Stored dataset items
* * *

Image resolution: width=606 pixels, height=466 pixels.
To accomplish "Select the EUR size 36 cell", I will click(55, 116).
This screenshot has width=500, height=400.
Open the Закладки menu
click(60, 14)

* * *

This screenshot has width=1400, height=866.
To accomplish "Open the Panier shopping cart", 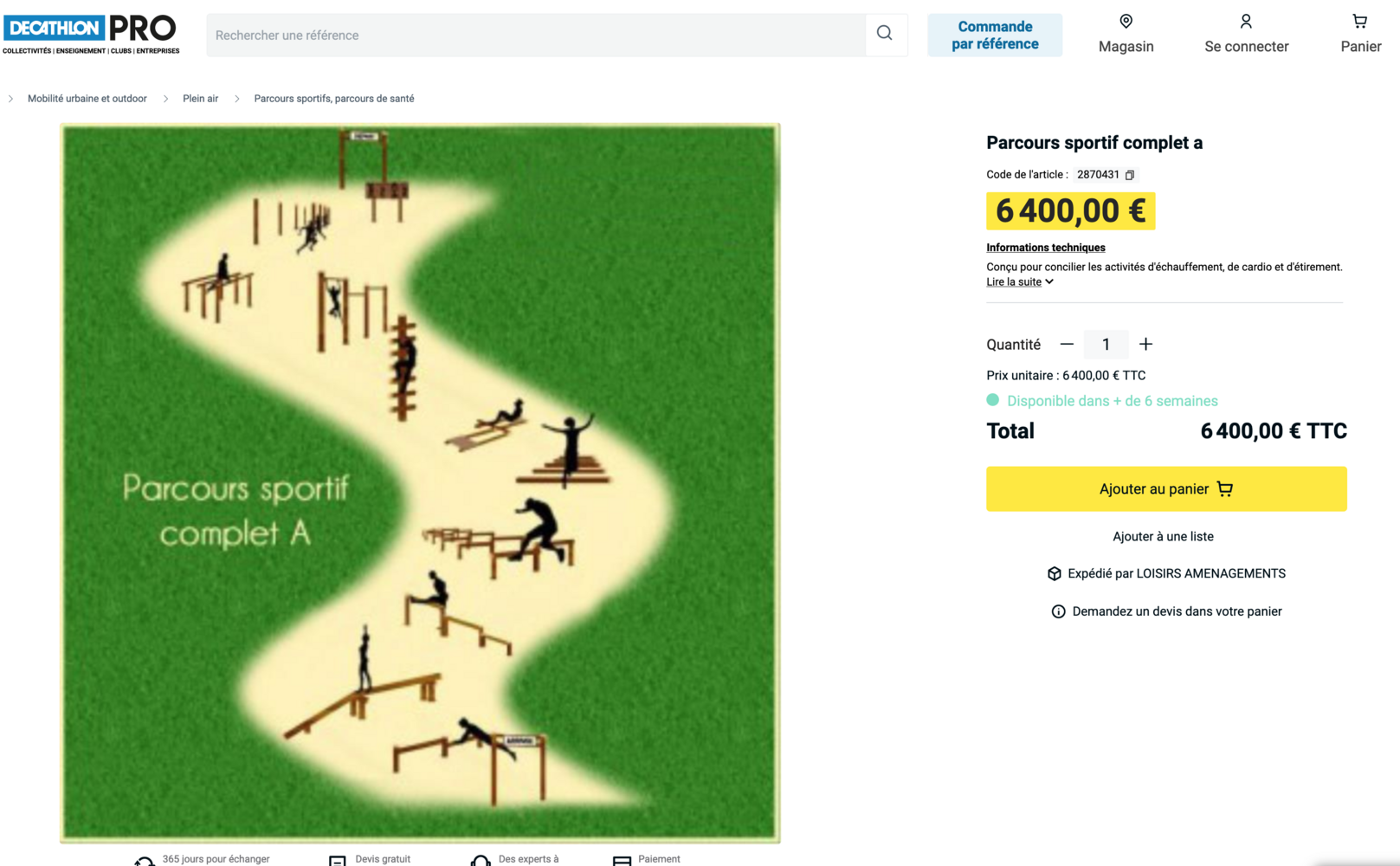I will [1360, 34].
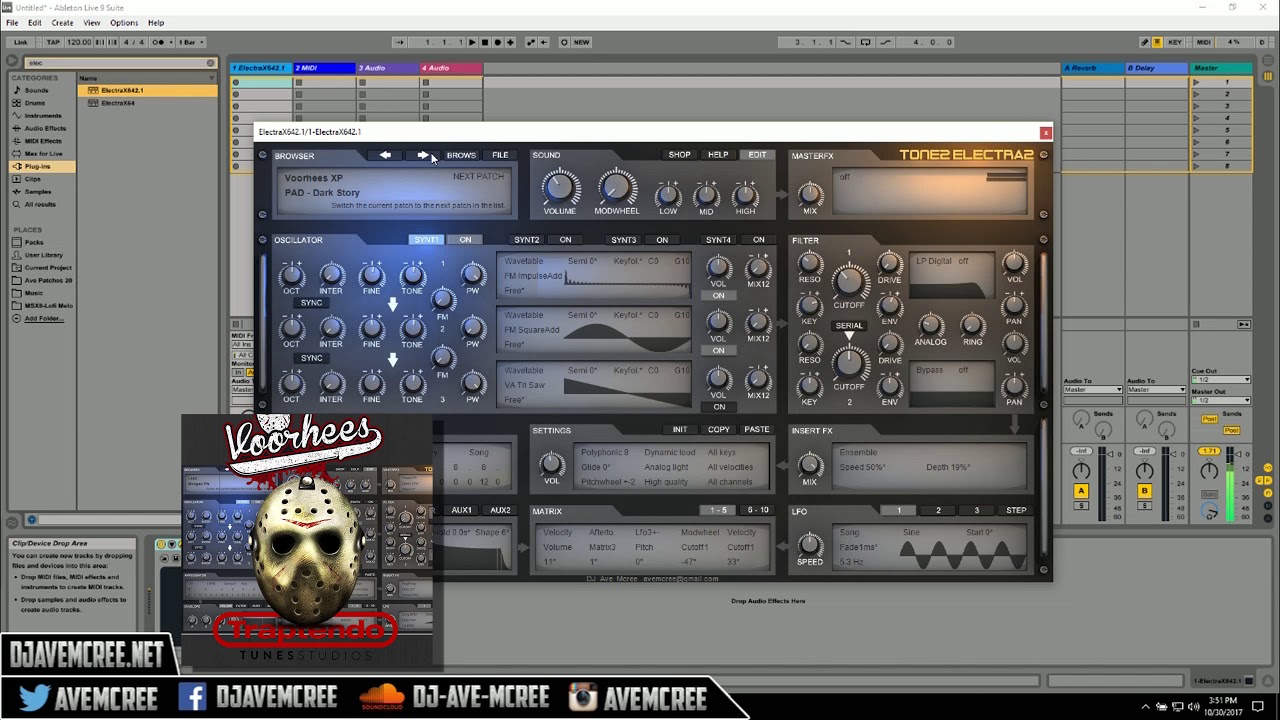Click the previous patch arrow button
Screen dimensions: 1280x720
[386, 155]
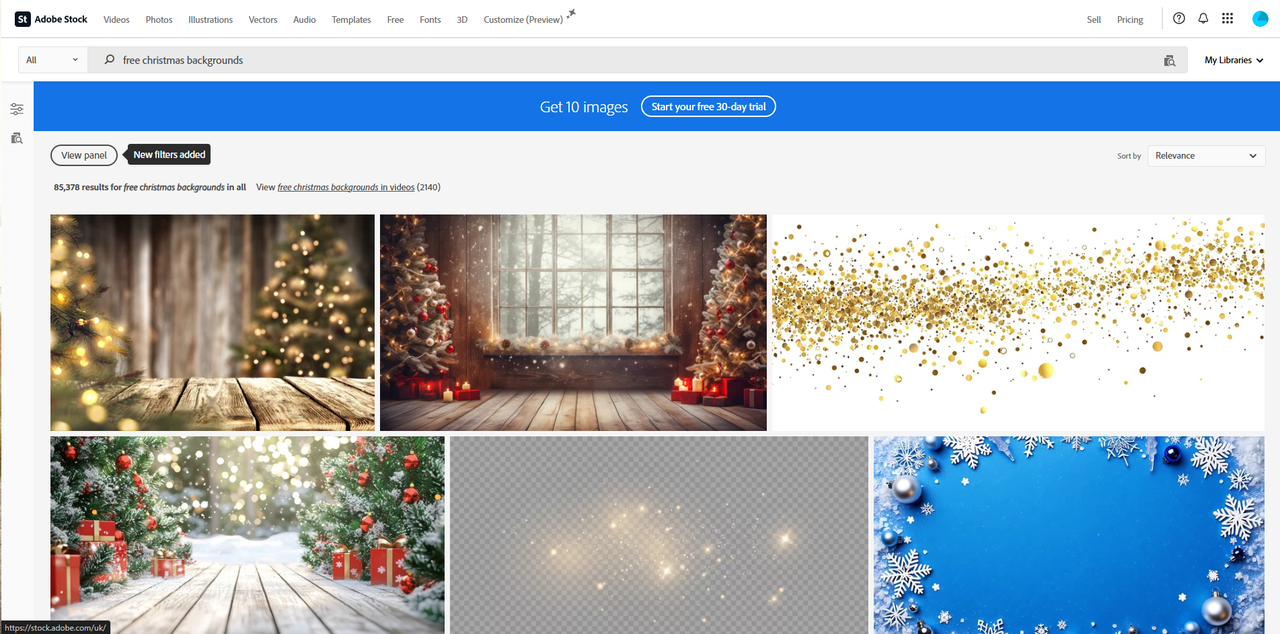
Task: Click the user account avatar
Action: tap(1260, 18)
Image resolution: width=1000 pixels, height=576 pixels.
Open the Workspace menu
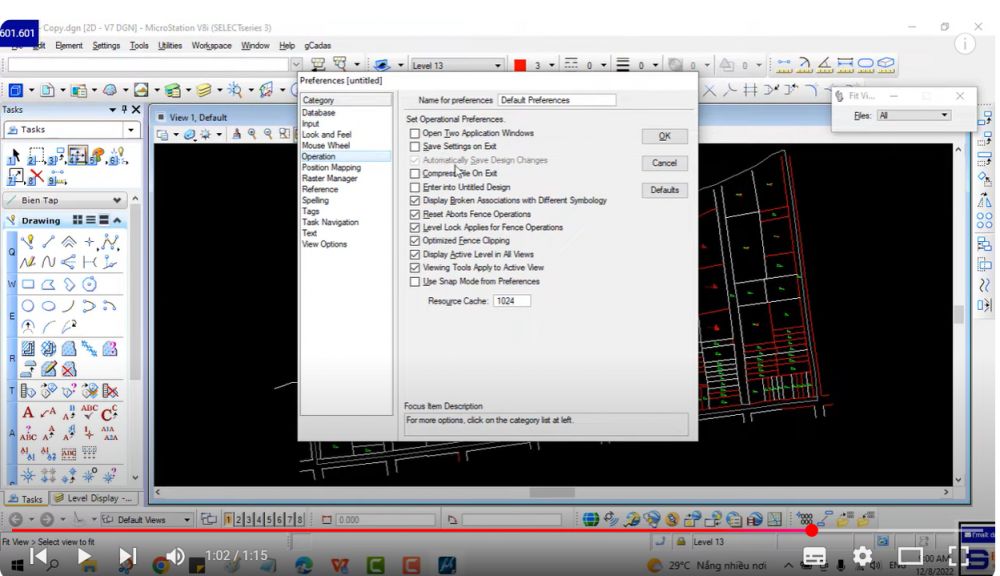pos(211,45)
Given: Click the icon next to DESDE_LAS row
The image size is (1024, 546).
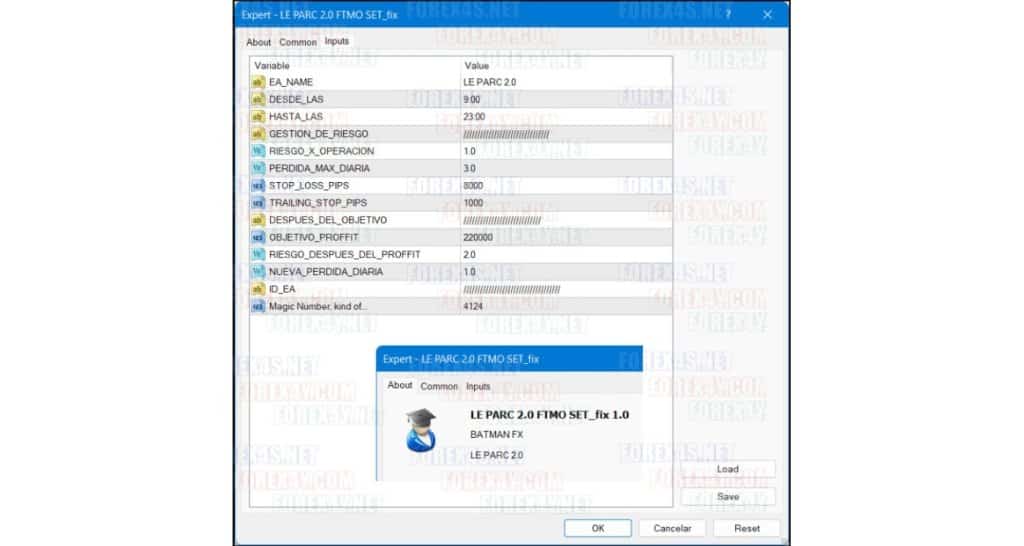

* * *

Assigned task:
Where a line above contains the word "screenshot", copy that line.

Output of the exercise:
This screenshot has width=500, height=400.
This screenshot has width=1400, height=866.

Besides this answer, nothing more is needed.